If anything, to be honest, I could try the opposite tactic--using my authority as IP attorney as part of my argument--that I know more about it than you laymen, so just trust me. I could try to talk over your heads, use inside jargon, etc. I could try to act superior as if I'm better-qualified to opine on these matters, *because* of my experience. But I do not, and indeed to not think any of these things is valid or true. I think your average thinking person is as "qualified" as me and I try to explain things in normal terms where possible, etc. So here I am, arguing in a fair manner, giving my sincere views and trying to discuss an important and interesting issue fairly and rationally, and not resting on my status as IP attorney becaues that could be an illegitimate debating tactic... and then I get accused of the opposite, of being a fraud for not mentioning it loudly enough, or of being a hypocrite for having dissenting opinions about something I know a lot about, blah blah blah. It's so distracting and tiresome, and pointless. And it's not the way we would talk to each other at a dinner or cocktail party. Come on.
John: Why is it not acceptable to you when a rival company commits theft to obtain a design of a drug when those two drug companies don't have a contract with each other? Because as a libertarian, indeed as a pro-civilization person, I oppose theft, which is to say, I favor institutionalized respect for property rights.

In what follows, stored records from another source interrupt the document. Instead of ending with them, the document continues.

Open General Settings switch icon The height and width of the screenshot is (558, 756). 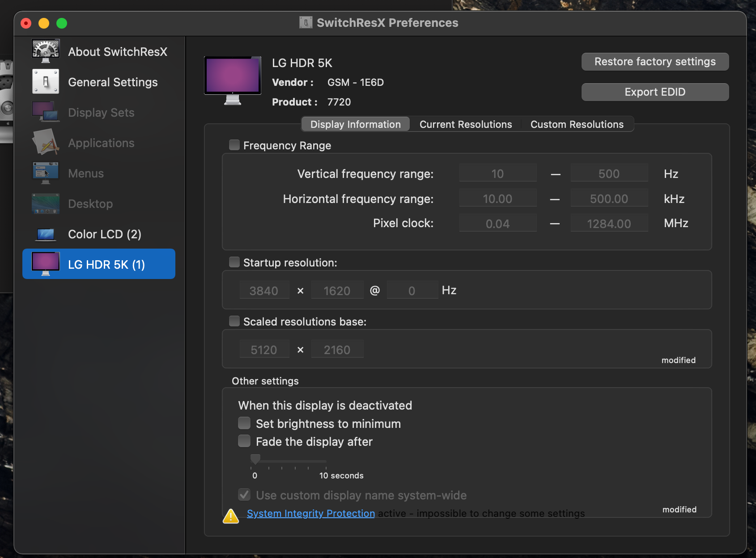46,82
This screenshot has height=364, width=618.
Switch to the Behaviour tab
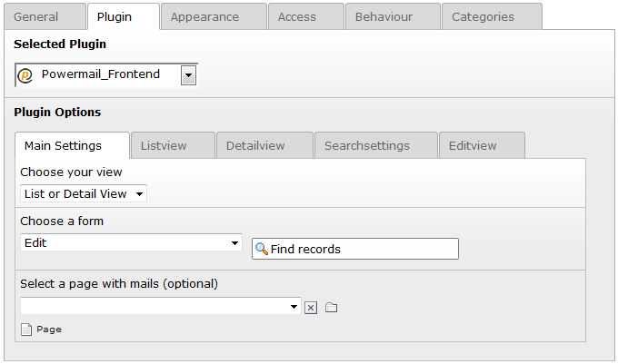click(x=384, y=16)
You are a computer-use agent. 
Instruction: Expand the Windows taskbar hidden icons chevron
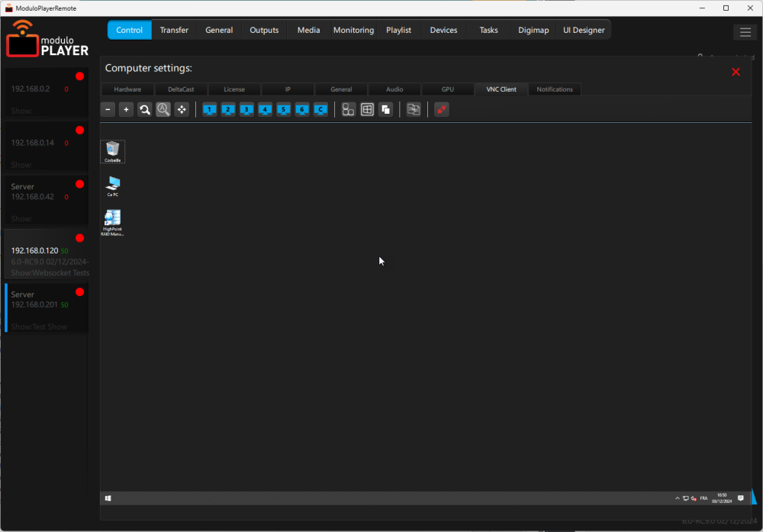677,498
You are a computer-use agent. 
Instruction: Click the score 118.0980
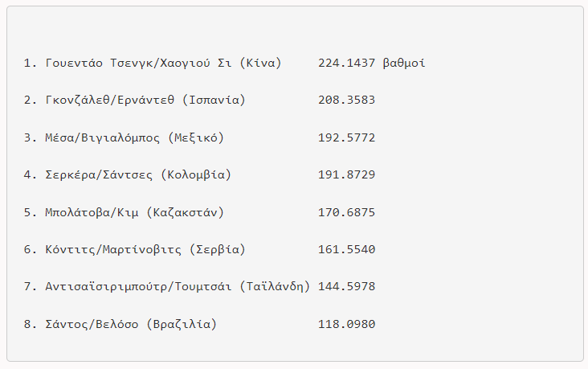coord(346,325)
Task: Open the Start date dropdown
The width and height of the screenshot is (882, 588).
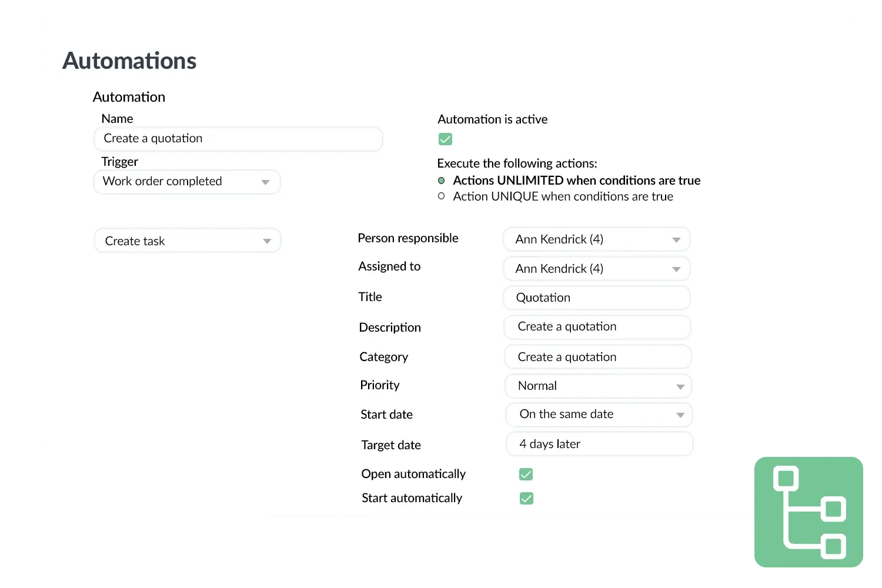Action: tap(598, 415)
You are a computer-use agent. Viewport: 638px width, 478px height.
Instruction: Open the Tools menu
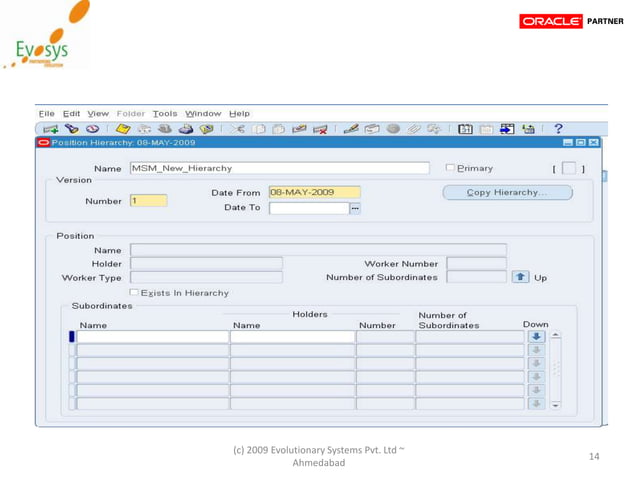pos(164,113)
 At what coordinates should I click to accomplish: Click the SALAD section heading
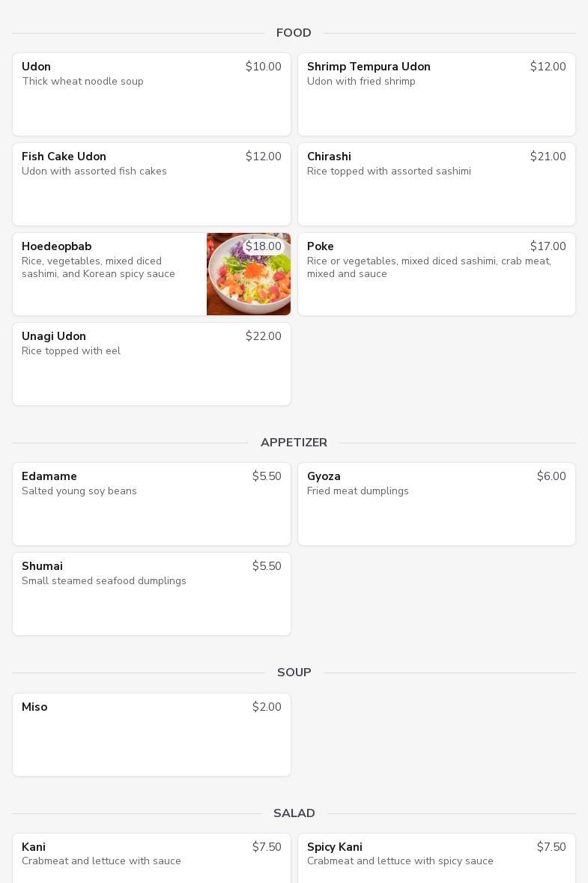pyautogui.click(x=294, y=813)
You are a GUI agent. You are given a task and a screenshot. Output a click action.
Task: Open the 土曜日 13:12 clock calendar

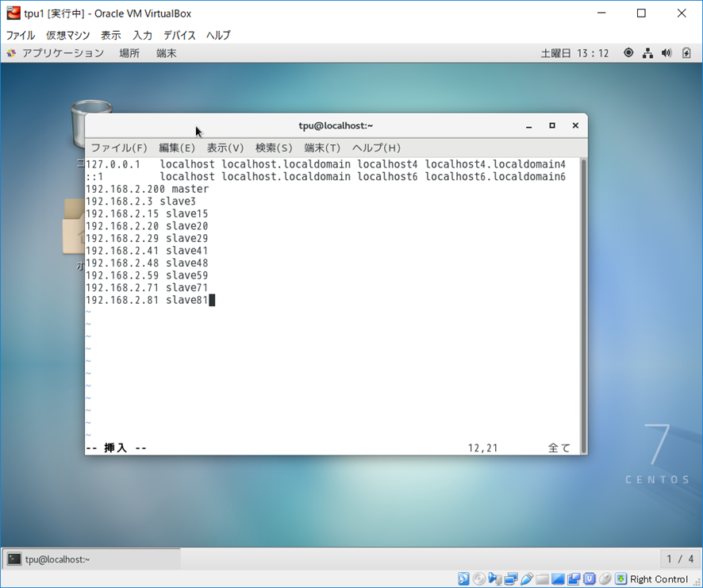[x=574, y=53]
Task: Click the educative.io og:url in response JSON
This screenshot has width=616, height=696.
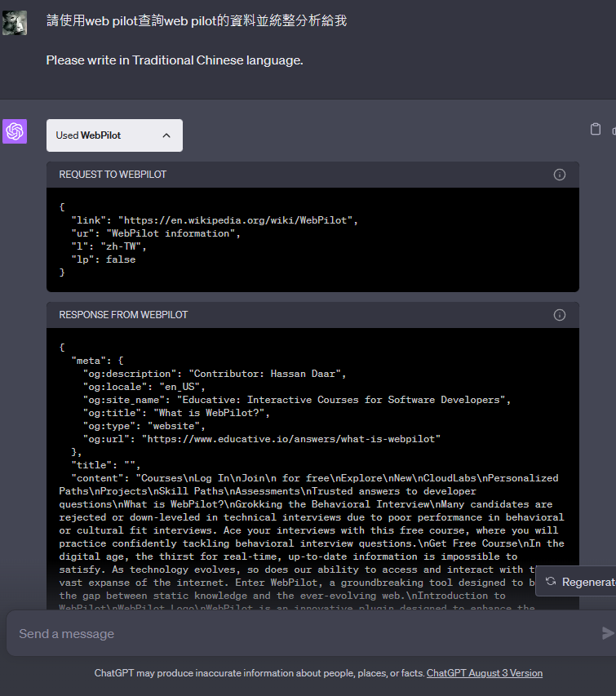Action: 290,439
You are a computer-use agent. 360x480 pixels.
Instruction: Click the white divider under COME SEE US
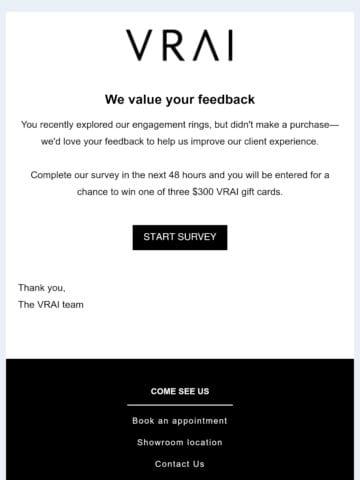pos(180,405)
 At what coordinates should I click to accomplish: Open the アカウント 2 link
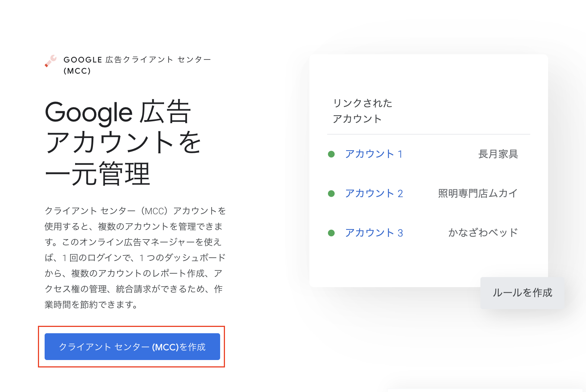(x=374, y=193)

If A breaks into B's building to learn A's secrets, it is committing trespass, and ought to be punished. One thing taken into account in punishing is of course the harmful consequences to the victim. Sure.
But it is acceptable that a drug company can stipulate with the sale of every drug that the design of that drug cannot be reproduced, so in essence no other drug company could possibly get the design for that drug without either violating a contract, because afterall how can the rival drug company obtain a copy of the drug without first buying the drug from the rival drug company and thus must abide by the stipulations of that contract, or else simply break into a store or the company's factory and steal a copy of the drug. The difficulty here is ensnaring third parties. I believe that to assume the third party is necessarily caught in this web of contracts, you have to presuppose information is ownable, which is question-begging. I explain this in detail in Against Intellectual Property, pp. 33-41. Let's take a concrete example. Suppose A sells his drug to B, with every contractual stipulation you can think of. B is not permitted to tell anyone about the drug, or let anyone see it or use it unless that person also signs a similar agreement, etc. Okay? fine. But what if B *violates the contract*? Let's say B erects a billboard on his lawn that displays the formula for the drug. B's neighbor, see, from his own house, sees the information on the billboard, and thus now knows how to make a drug that does certain useful things. So he starts making this drug, and selling it, cutting into A's market share. Yes, yes, A can sue B for damages. But can A sue C? On what grounds? What did C do? C never saw the drugs B possessed, never used them, never touched them. There is no possible argument that he was holding "A"'s property without A's consent, so he can be ensnared. In this case, C only got knowledge, and he got it by doing nothing illegal or rights violative; he merely peered out of his own window, and saw information displayed in a billboard on his neighbor's lawn.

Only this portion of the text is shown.